The moral case for capitalism. “Two main charges are typically marshaled against capitalism: it generates inequality by allowing some to become wealthier than others; and it threatens social solidarity by allowing individuals some priority over their communities. … Capitalism does allow — and perhaps even requires — inequality. Because people’s talents, skills, values, desires, and preferences vary and because of sheer luck, some people will be able to generate more wealth in a free-enterprise system than others will; inequality will result. But it is not clear that we should worry about that. … If you could solve only one social ill — either inequality or poverty — which would it be? Or suppose that the only way to address poverty would be to allow inequality: Would you allow it? … More by James R. Otteson in An Audacious Promise: The Moral Case for Capitalism at the Manhattan Institute.

Moran to address Pachyderms. This Friday (May 4th) the Wichita Pachyderm Club features United States Senator Jerry Moran speaking on “A legislative update.” The public is welcome and encouraged to attend Wichita Pachyderm meetings. For more information click on Wichita Pachyderm Club. … The club has an exceptional lineup of future speakers as follows: On May 11th: Gary Oborny, Chairman/CEO Occidental Management and Real Estate Development, CCIM Designated member of the Storm Water Advisory Board to the City of Wichita, speaking on “What is the economic impact of EPA mandates on storm water quality in Wichita?” … On May 18th: Paul Soutar, Reporter for Kansas Watchdog, speaking on “The evolution of journalism and how the new media empowers citizens.” … On May 25th: Ron Estes, State Treasurer of Kansas, speaking on “A report from the Kansas Treasurer.”

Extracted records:
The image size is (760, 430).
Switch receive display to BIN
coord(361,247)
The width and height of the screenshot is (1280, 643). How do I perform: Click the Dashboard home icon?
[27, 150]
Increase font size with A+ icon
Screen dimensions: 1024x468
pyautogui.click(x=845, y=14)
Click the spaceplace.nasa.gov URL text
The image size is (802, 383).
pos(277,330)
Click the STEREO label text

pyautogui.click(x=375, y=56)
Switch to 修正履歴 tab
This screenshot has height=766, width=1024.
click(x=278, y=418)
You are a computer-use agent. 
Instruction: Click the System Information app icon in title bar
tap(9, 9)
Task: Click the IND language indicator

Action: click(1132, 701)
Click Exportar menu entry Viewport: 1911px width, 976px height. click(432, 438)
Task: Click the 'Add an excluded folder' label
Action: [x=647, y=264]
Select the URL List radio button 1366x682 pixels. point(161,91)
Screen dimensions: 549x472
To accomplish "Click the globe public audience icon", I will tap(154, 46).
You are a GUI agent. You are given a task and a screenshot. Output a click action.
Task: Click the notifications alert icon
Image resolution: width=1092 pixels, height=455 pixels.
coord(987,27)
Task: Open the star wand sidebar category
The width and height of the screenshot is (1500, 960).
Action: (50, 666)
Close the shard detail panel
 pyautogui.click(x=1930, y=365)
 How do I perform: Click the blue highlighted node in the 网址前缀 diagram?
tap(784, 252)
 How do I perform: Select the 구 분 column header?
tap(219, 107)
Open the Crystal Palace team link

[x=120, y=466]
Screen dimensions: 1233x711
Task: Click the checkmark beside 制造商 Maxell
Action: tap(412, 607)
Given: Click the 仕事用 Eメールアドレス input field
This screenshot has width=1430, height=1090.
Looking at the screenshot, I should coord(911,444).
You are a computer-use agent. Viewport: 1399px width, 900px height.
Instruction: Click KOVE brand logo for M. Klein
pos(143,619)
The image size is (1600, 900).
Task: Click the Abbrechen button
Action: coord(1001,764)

Tasks to carry out
- A) Name every speaker scheduled for the Wichita Pachyderm Club in the passage on capitalism and the Pachyderm Club.
- B) In the passage on capitalism and the Pachyderm Club, on what date is Paul Soutar set to speak?
- C) Write the next few sentences of the passage on capitalism and the Pachyderm Club, picking up after its final line.
The entries above are separate from the passage on capitalism and the Pachyderm Club.

Final answers
- A) Jerry Moran, Gary Oborny, Paul Soutar, Ron Estes

- B) May 18th

- C)
Funding pet projects without earmarks. Wonderful! While this plan still relies on government to some degree, it is largely voluntary, which is the direction we need to steer things. “There is a creative workaround that allows funds to flow to those prized pet projects: a commemorative coin bill.” Read more at Heritage Action for America.

Harm of taxes. In introducing the new edition of Rich States, Poor States, authors Arthur Laffer and Stephen Moore explain the importance of low taxes. “Barack Obama is asking Americans to gamble that the U.S. economy can be taxed into prosperity. That’s the message of his campaign for the Buffett Rule, which raises income-tax rates on millionaires to a minimum of 30%, and for the expiration of the Bush tax cuts. He wants to raise the highest income tax rate by 20%, double the rate on capital gains, add a new 3.8% tax on all capital earnings, and nearly triple the dividend tax rate. All this will enhance “economic efficiency,” insists a White House economic report. As for those who disagree, says President Obama, they’re just pushing “the same version of trickle-down economics tried for much of the last century. … But prosperity sure didn’t trickle down.” Mr. Obama needs a refresher course on the 1920s, 1960s, 1980s and even the 1990s, when government spending and taxes fell and employment and incomes grew rapidly.” More in the Wall Street Journal at Laffer and Moore: A 50-State Tax Lesson for the President: Over the past decade, states without an income levy have seen much higher growth than the national average. Which state will be next to abolish theirs?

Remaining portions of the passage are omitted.